(Collected data entries)
BEGIN

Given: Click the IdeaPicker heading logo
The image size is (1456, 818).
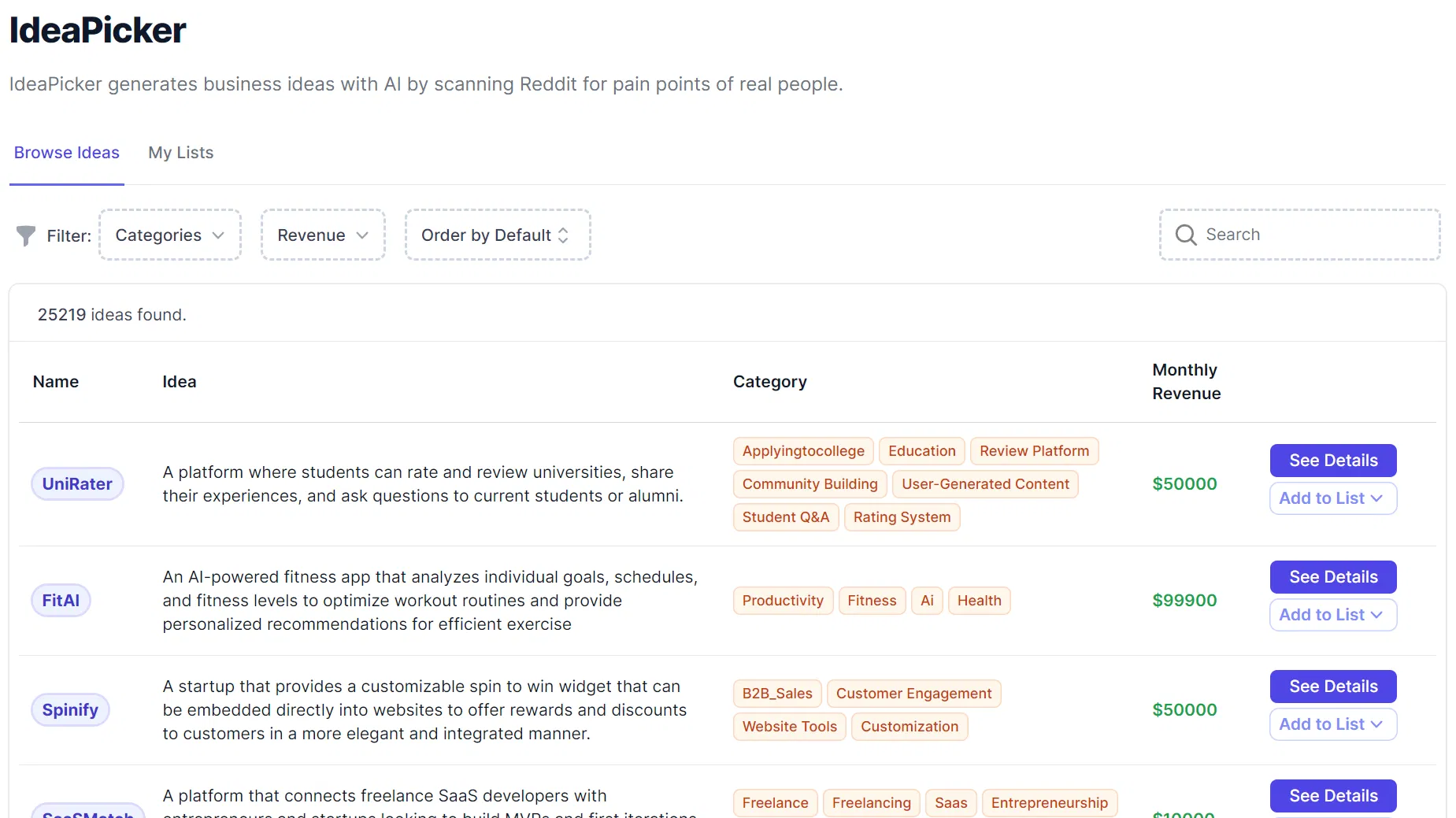Looking at the screenshot, I should (x=97, y=30).
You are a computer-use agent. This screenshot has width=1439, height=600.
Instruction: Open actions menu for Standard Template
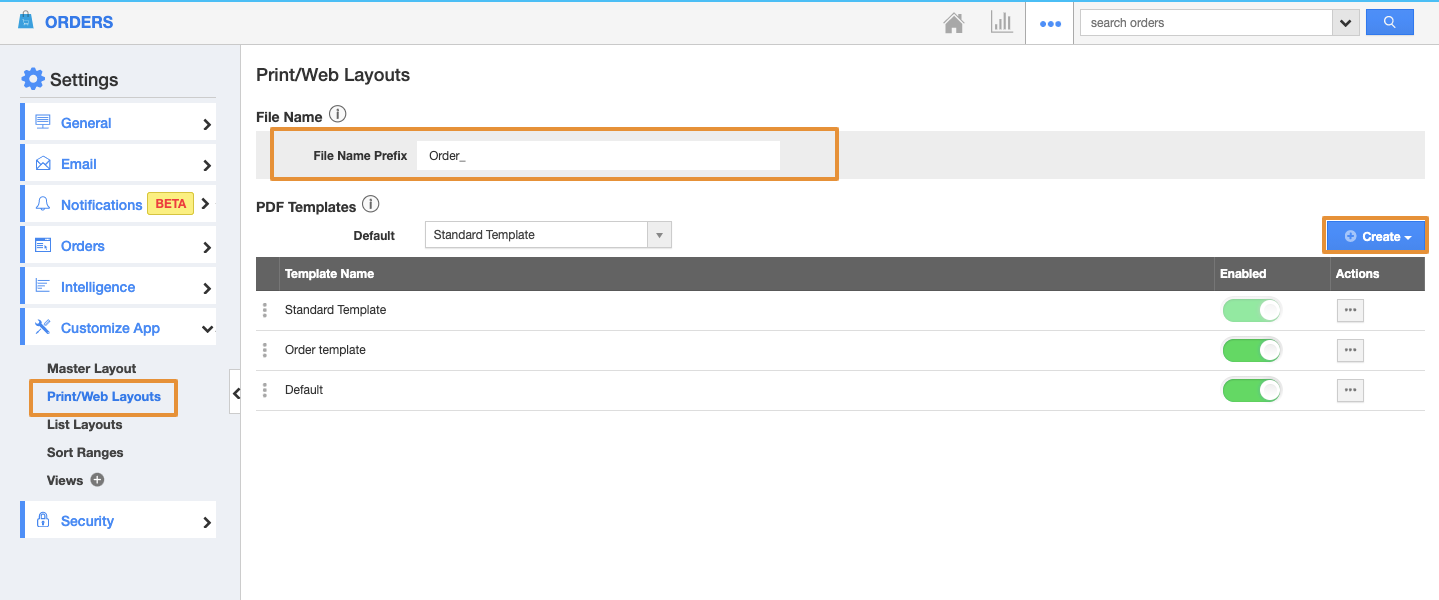[1350, 310]
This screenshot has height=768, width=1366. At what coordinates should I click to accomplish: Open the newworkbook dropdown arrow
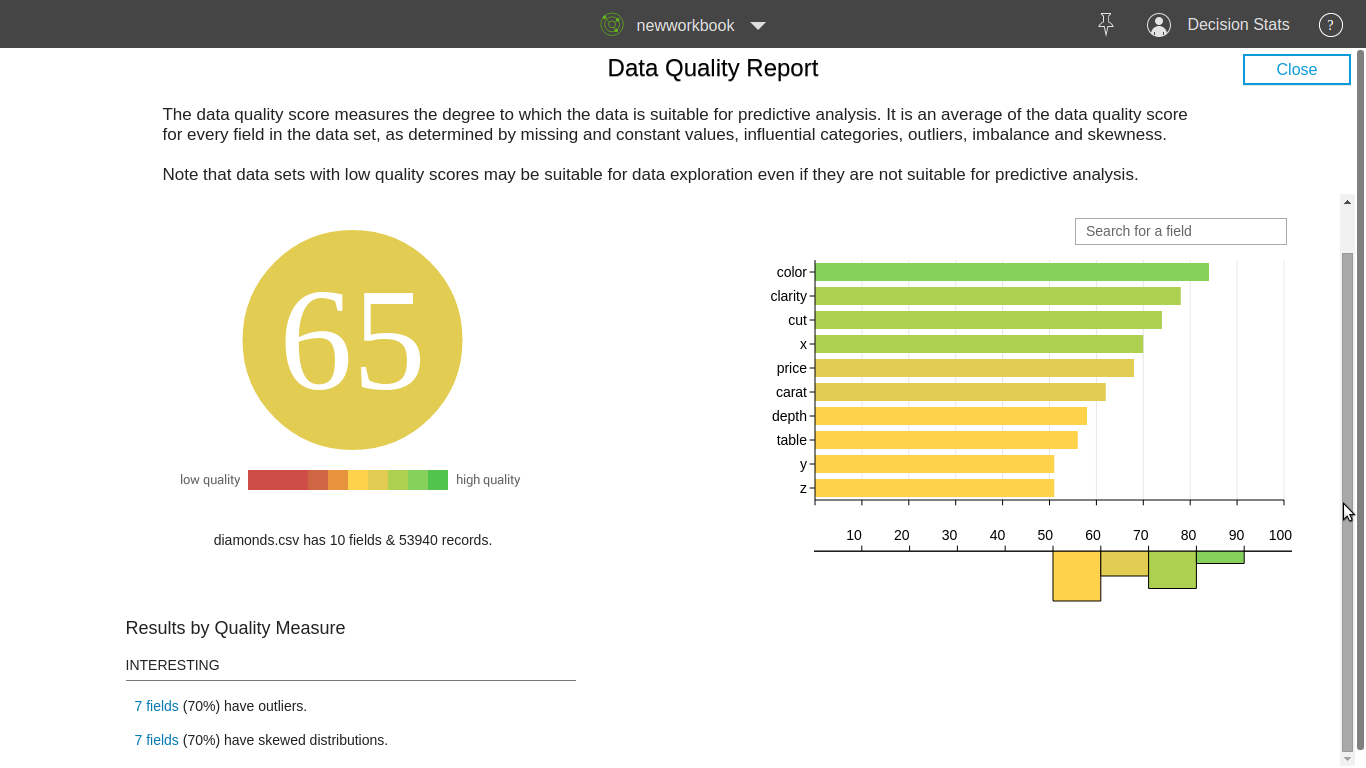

END

- **Exercise**: Go through the records and gather the lines that hold "width".

- **Exercise output**:
You are a computer-use agent. This screenshot has width=1439, height=600.
This screenshot has height=768, width=1366. At what coordinates should I click to accomplish: Open the newworkbook dropdown arrow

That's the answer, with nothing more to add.